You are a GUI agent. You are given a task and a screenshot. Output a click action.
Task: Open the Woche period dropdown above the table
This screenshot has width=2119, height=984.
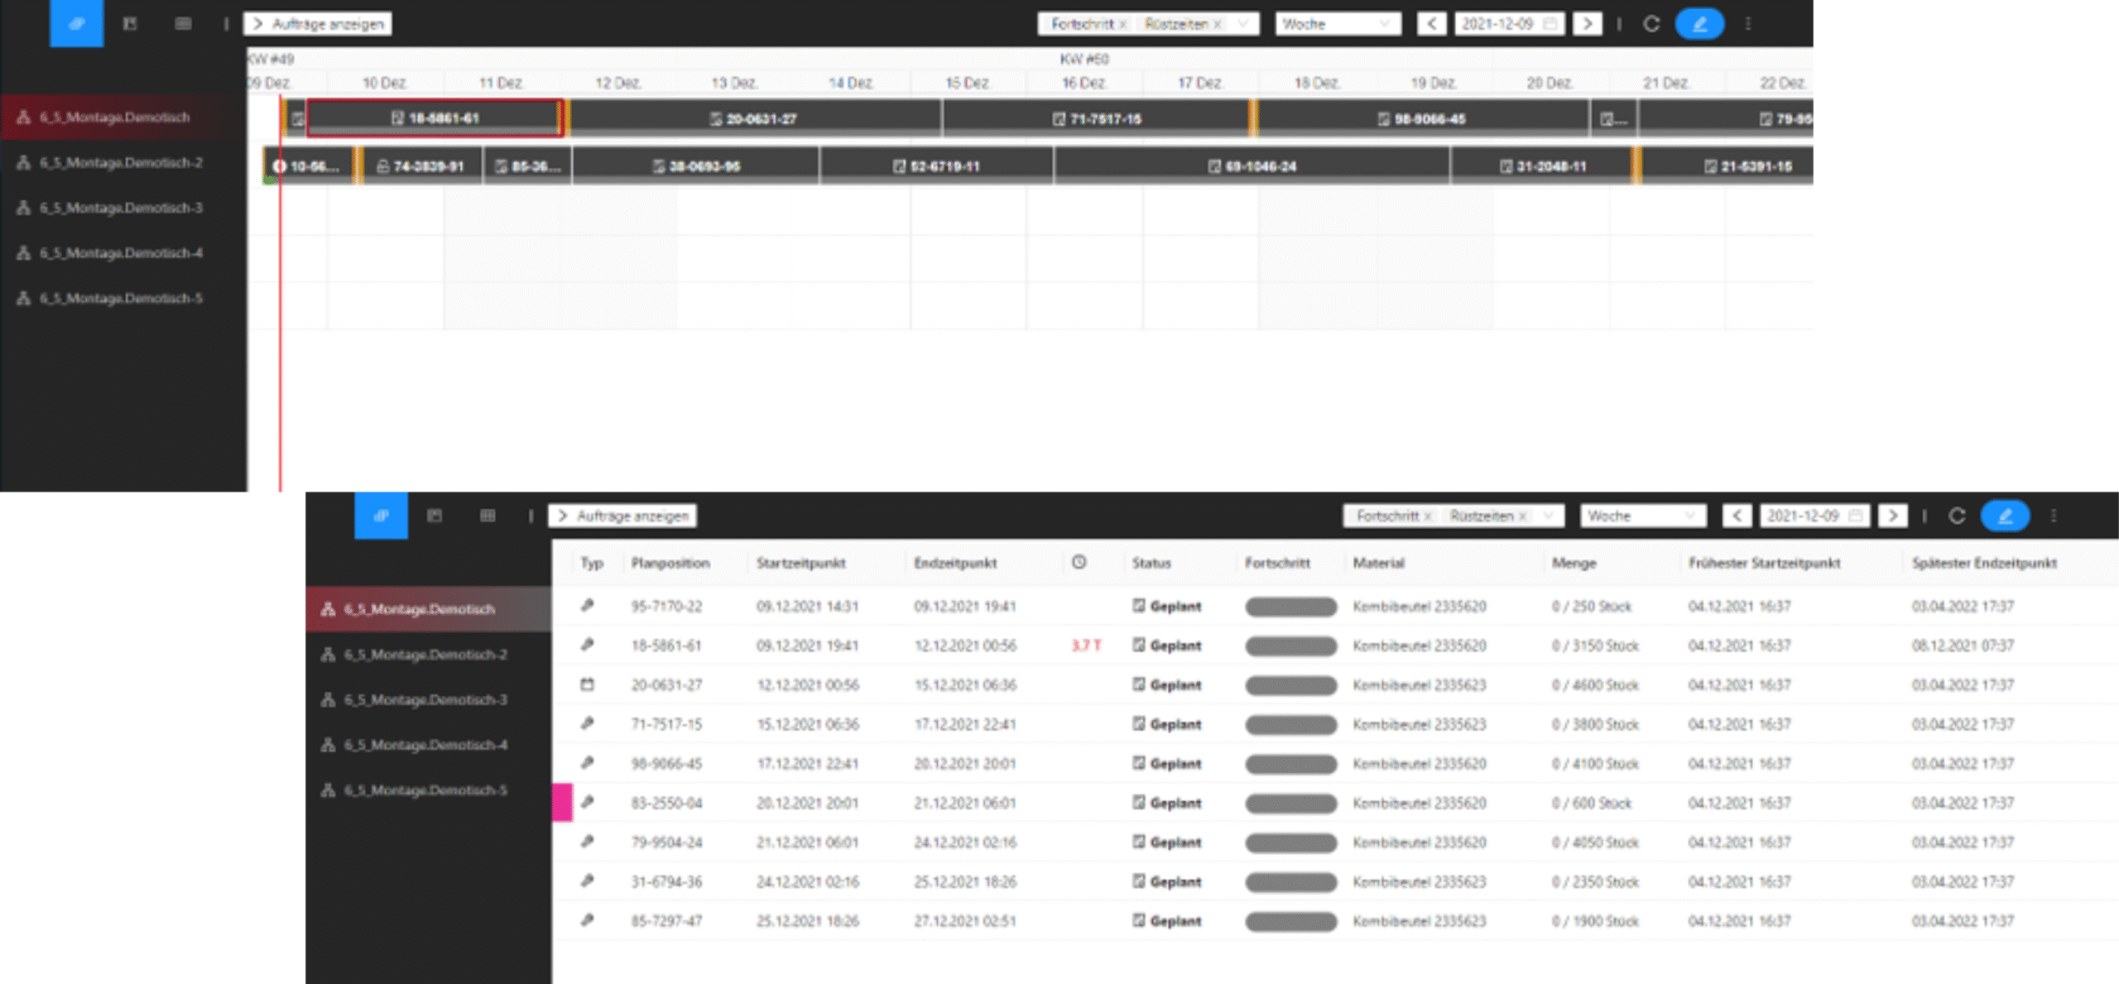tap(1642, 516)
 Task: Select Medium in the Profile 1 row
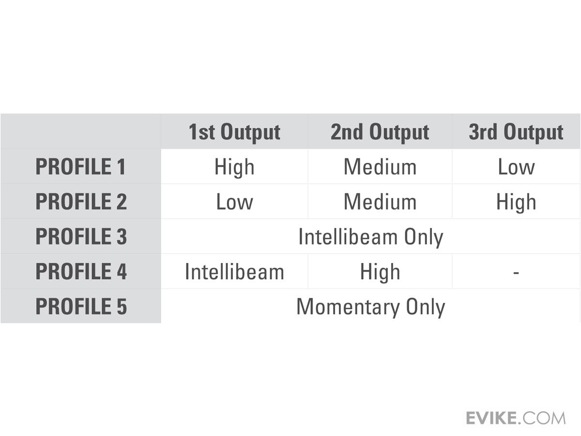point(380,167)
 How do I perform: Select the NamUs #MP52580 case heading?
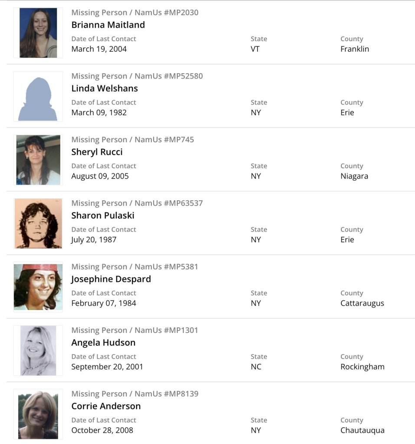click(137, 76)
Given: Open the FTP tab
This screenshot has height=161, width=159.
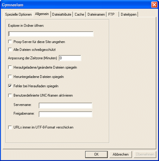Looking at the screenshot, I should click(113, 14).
---
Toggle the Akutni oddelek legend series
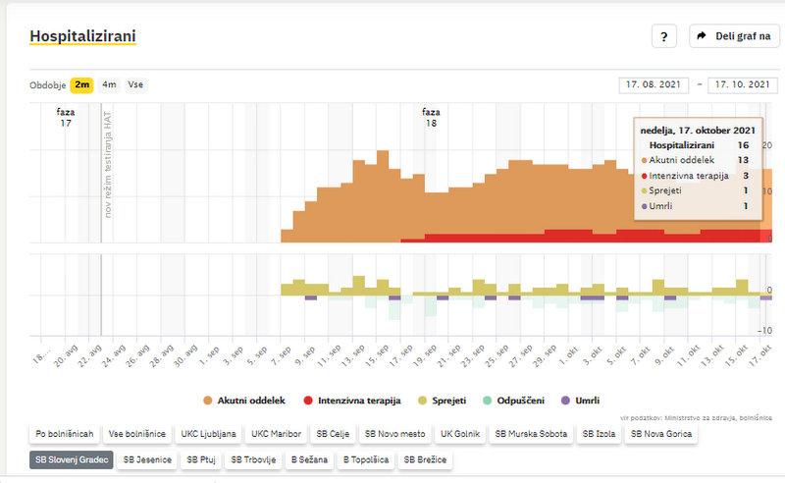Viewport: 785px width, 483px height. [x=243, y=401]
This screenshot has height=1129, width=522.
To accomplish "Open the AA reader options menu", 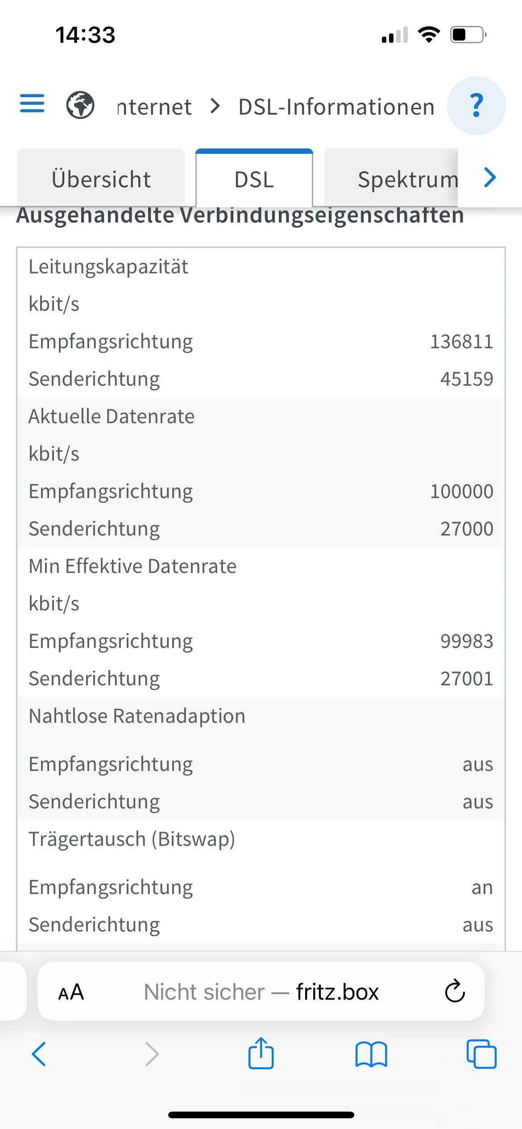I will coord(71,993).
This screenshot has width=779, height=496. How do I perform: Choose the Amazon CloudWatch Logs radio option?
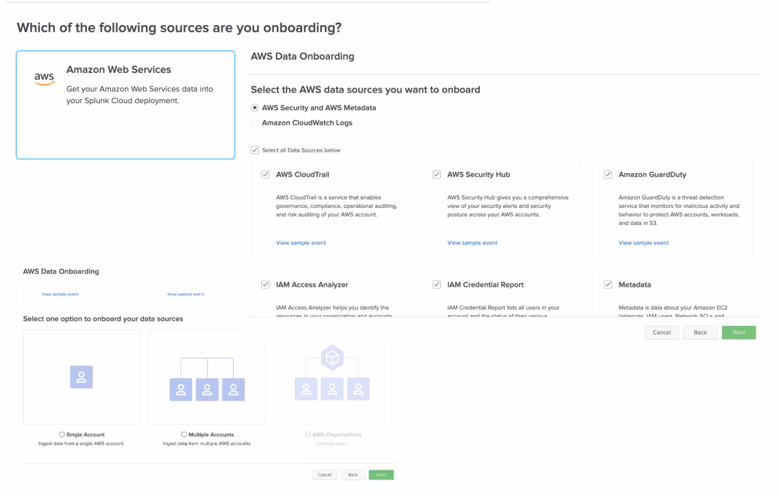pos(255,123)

TASK TO CARRY OUT => Please swap "tab" for "panel" in the lines starting with the one containing "Given: Open the FTP tab" and ending with the one containing "Looking at the", changing nothing else. Return only those lines, without the pictures.

RESULT OF THE TASK =>
Given: Open the FTP panel
This screenshot has height=161, width=159.
Looking at the screenshot, I should click(113, 14).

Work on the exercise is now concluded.